After pasting you should have your results nicely formatted in Excel or in some text document. Note that the values are tab-separated, so pasting into Excel will automatically put the data (energies) in cells.


In a similar way you can copy/paste other results. Or even all results:

In the KFBrowser window:
Edit → Select All
Edit → Copy
In the Excel or text editor window:

All results should be nicely formatted in your text document or spreadsheet:


Another feature of the KFBrowser is that it can show results in simple graphs:

Close the KFBrowser window
Open it again SCM → KFBrowser
Open the Charges section
Click on Mulliken (e)
Shift-click on MDC-Q (e)
Use the Graph → Selection As Graph command (or double click on the selection)

A window should appear that shows the selected results, charges in this case:


You can use the Graph style buttons to switch to different graph types (XY, Bars or Piechart).

Switch to the KFBrowser window
Open the Energies section
Select all energies (click on first, shift-click on last energy)
Double click on the selection

Finally two features that are intended for developers and expert users: the KFBrowser module can also show the raw data on the result file, and it can dump a KF file as a plain text file.
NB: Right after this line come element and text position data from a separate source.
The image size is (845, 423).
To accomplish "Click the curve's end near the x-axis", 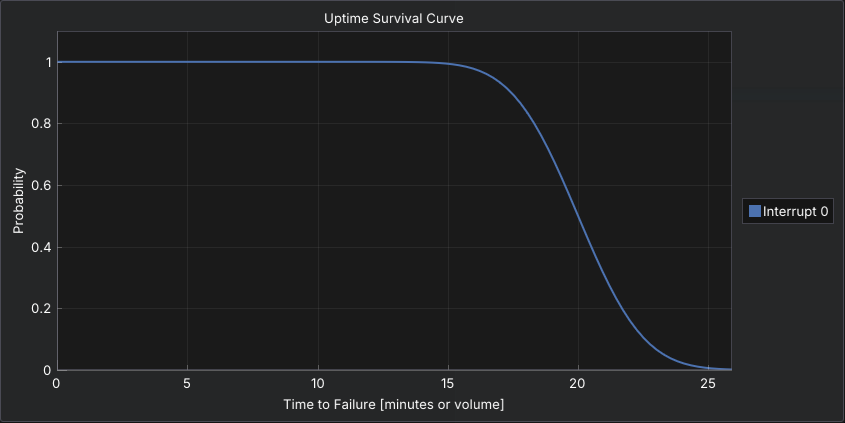I will (x=728, y=369).

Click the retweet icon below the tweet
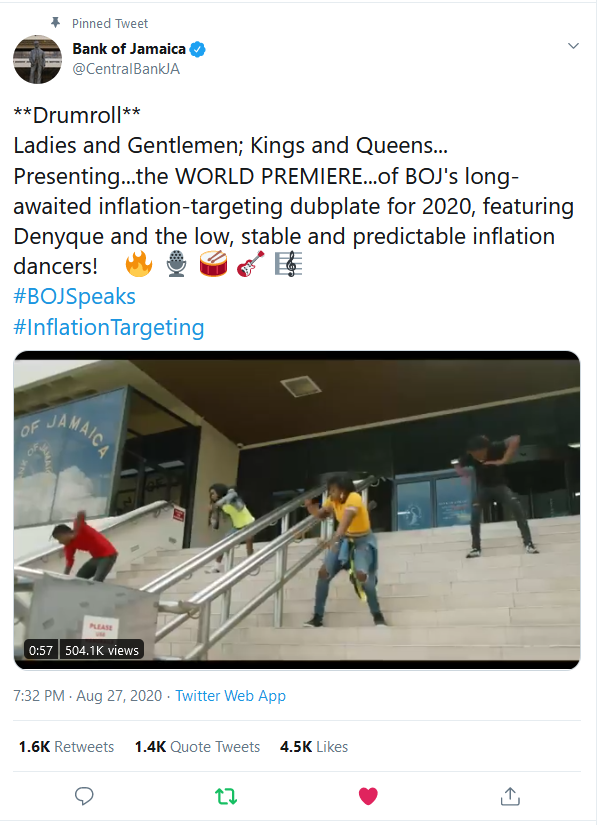(x=226, y=796)
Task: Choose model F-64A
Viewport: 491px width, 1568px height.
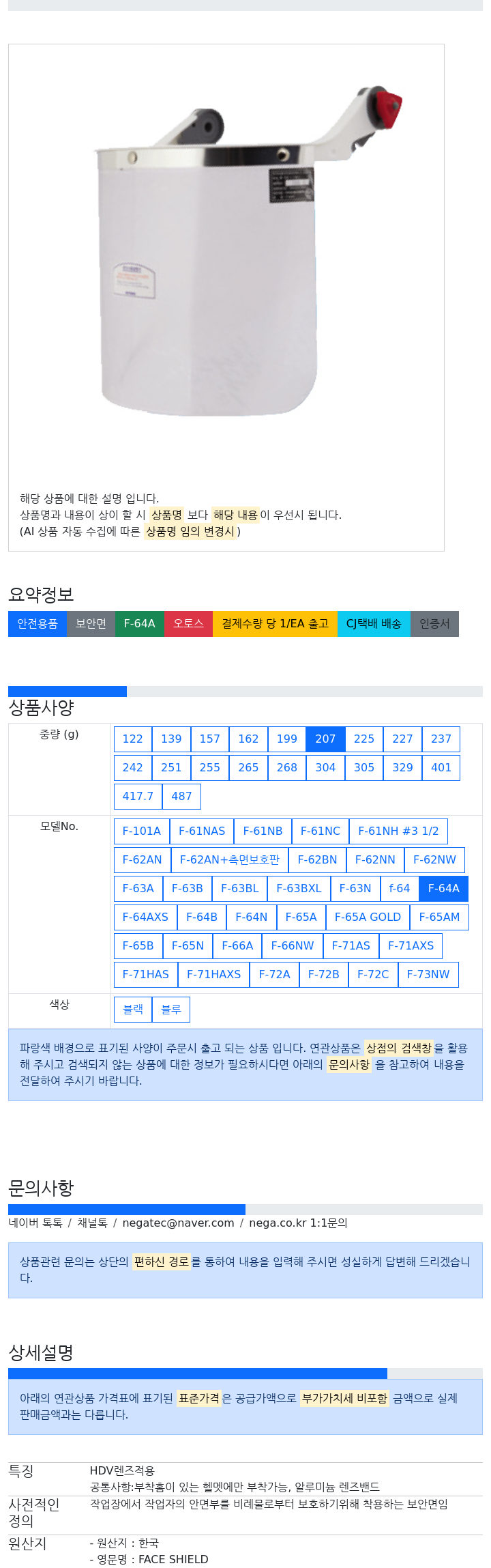Action: click(443, 888)
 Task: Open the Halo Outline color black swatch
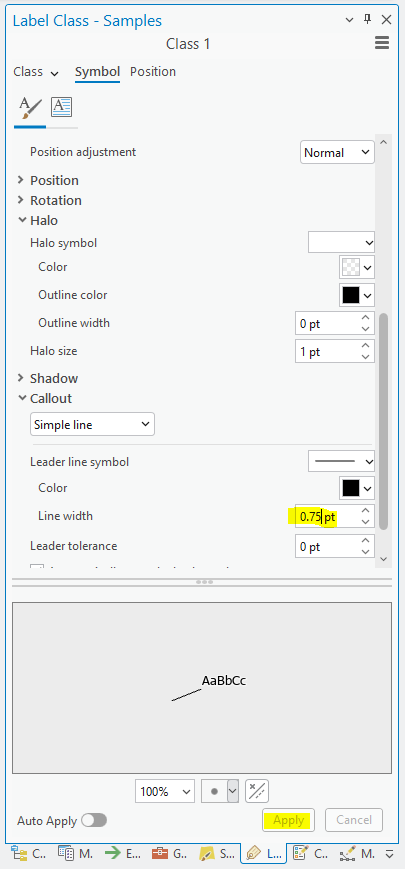357,295
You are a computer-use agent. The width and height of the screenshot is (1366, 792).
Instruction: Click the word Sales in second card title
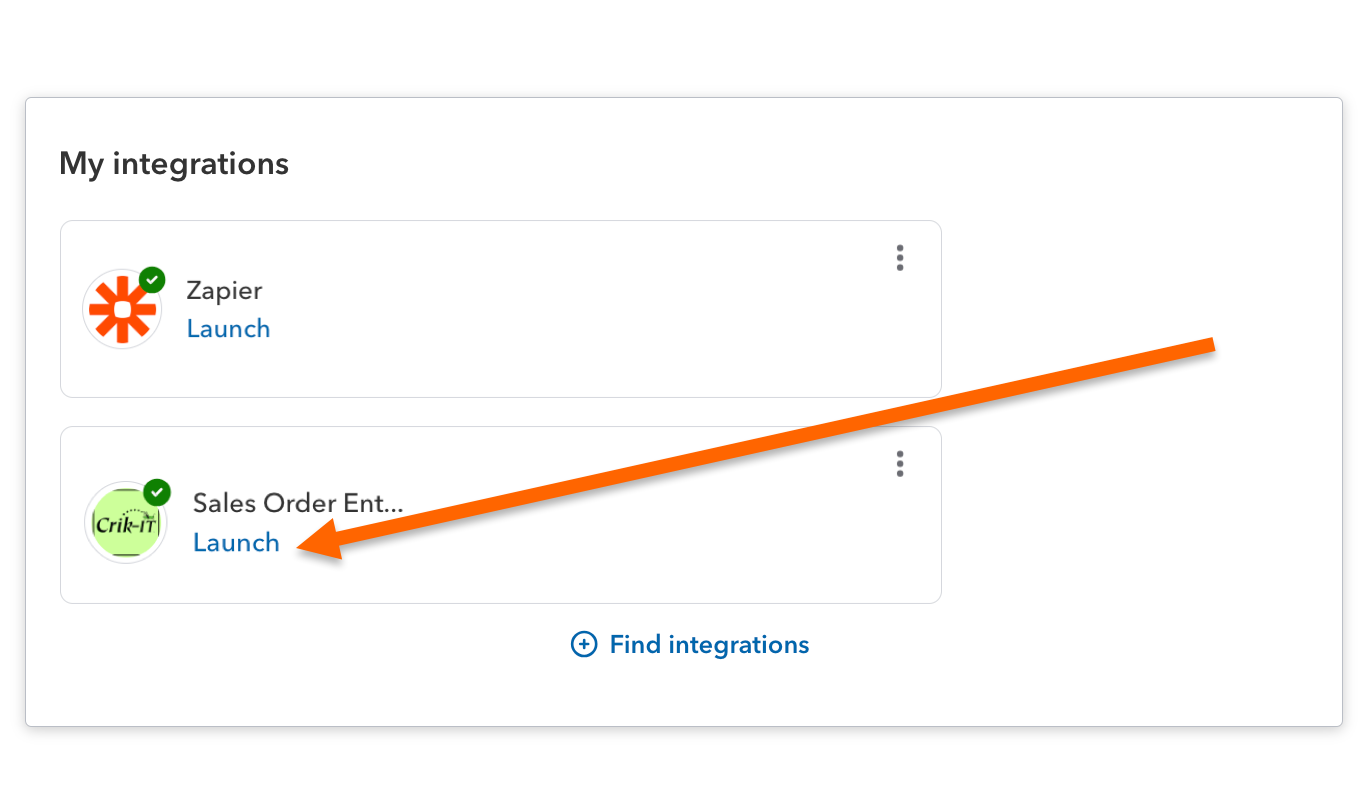[x=220, y=503]
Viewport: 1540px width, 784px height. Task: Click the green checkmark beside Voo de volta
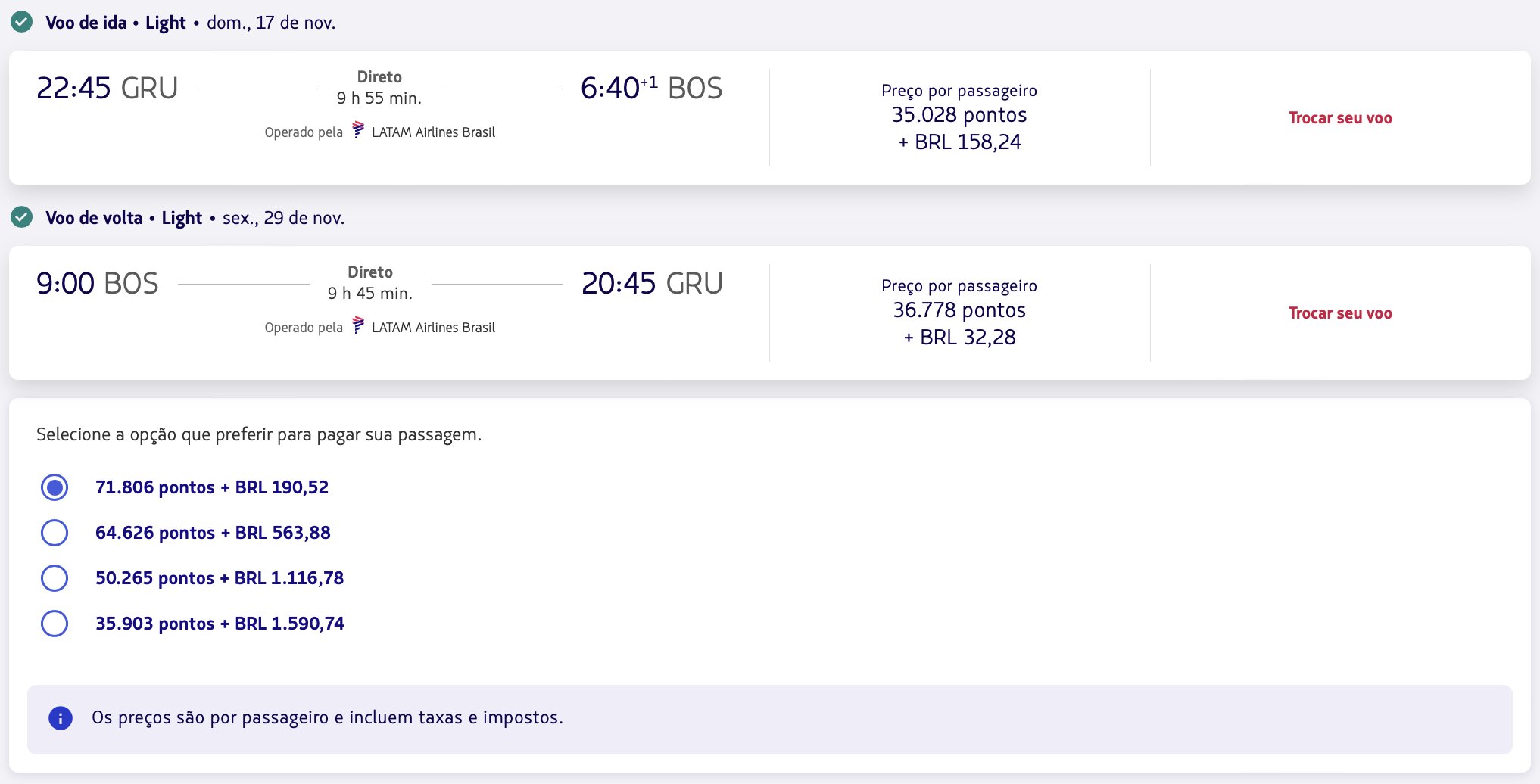pyautogui.click(x=22, y=218)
To activate the expert mode, use the File → Expert Mode menu command. To save the contents of the result file as a text file using the File → Save As ASCII… command.

Step 6: Excited state geometry optimization and excited state density

With ADF you can also optimize the geometry of some selected excited state. It depends on your application which state to optimize, in this tutorial we will pick the state corresponding to the largest peak in the UV/Vis spectrum.

Determine the name of the excited state corresponding with the largest peak in ADFspectra (1B1.u, 1B2.u or 1B3.u in this case, depending on the orientation)
If your molecule has a different symmetry the name may be different!

In ADFjobs: click on the ADF button in front of the ethene-exci job

ADFInput should open with the ethene-exci job (or come to the front if already open).

Select the Geometry Optimization task

Select Frozen Core: None

Open the Excited State Geometry panel in the Properties menu
Enter the excited state to optimize (1B1.u, 1B2.u or 1B3.u, depending on the orientation)

File → Save As…
Save the file with a name like ‘ethene-exci-1B3u’

File → Run

With ADFmovie you can see how the excited state geometry is different from the ground state geometry:

Wait for the calculation to finish
SCM → Movie
Observe how the geometry changes

With ADFmovie you can see how the excited state density is different from the ground state density:

SCM → View

Add → Isosurface: With Phase

In the field select menu on the bottom: select Excited State → Difference Density
Change the isovalue to 0.0003

Fields → Grid → Medium to get a better quality

Now you see how the excited state density differs from the ground state density (for this geometry)


If you wish to see the excited state density, you can do this using a Calculated field (add the ground state density to the difference density).

Closing the ADF-GUI modules

To close all modules for your excitations calculation at once, use the Close command from the SCM menu:

Select SCM → Quit

Close will close all open modules that have your current job loaded, except ADFjobs. The Close All command will close every ADF-GUI module, including ADFjobs:

Select SCM → Quit All

All ADF-GUI modules (and BAND-GUI modules if any) should be closed.